Lost the fire and motivation you had when your first started? (Picture: Getty/iStockphoto)
We all know what it feels like to hit a work slump.
Your job doesn’t excite you anymore. You’ve lost all motivation. Maybe your bored during the day, or you can’t imagine yourself trying to progress or get promoted.
This kind of slump can happen for all sorts of reasons, but it’s really common after you’ve been somewhere for around two years. The shiny ‘new job glow’ has worn off, you’re starting to see more of the realities of where you work, and exhaustion is starting to set in.
If you’re feeling that in your job – it doesn’t necessarily mean it’s time to start polishing up your CV and scouring LinkedIn on your lunchbreak. There are ways to work through this slump and come out the other side feeling reinvigorated about work again.

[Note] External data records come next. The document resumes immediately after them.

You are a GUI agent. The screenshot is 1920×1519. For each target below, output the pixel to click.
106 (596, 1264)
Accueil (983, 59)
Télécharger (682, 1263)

Chris Abbass, co-founder and CEO of global recruitment company Talentful, has shared his tips on how to manage conversations with managers, goal setting, and lack of motivation as roles become more familiar.
What is a two-year slump?
When we start a new job, we are engaged, wide-eyed and challenged. In the beginning, this is manageable and contributes to our learning, but Chris explains that, after a while, tasks become more routine.
‘It takes on average 66 days to form a new habit, and sooner or later the things that once excited us can make us feel progressively disengaged,’ Chris tells Metro.co.uk.
‘For this reason, it is common for engagement and enjoyment at work to trail off around the two-year mark. Part of it is boredom as we settle into our roles and stop learning.
‘But we might also feel the slump if we lose sight of the objectives we had when starting.’
So, why does it happen?
One problem Chris identifies is the issue of stalled career development. He says this is a particularly pertinent problem right now after the pandemic.
‘After a couple of years, employees start to look for a new challenge,’ says Chris. ‘This is manageable if you have a clear idea of what it is that you want to do and what you need to progress in your career.
‘Company cultures that do not clearly relay the steps up the corporate ladder risk frustrating their employees.’
But Chris says we have to remember that employers are not solely responsible for your career progression.
He adds: ‘It is also important that you take accountability by setting out short, medium and long-term career goals in private and then reviewing them with your manager.
‘No company is perfect, just as no human being is perfect. But a good company is one you can see yourself growing at for some time. It makes you feel appreciated for the work you do.’
Another important point for Chis is to ask whether your company matches your core values and long-term career goals.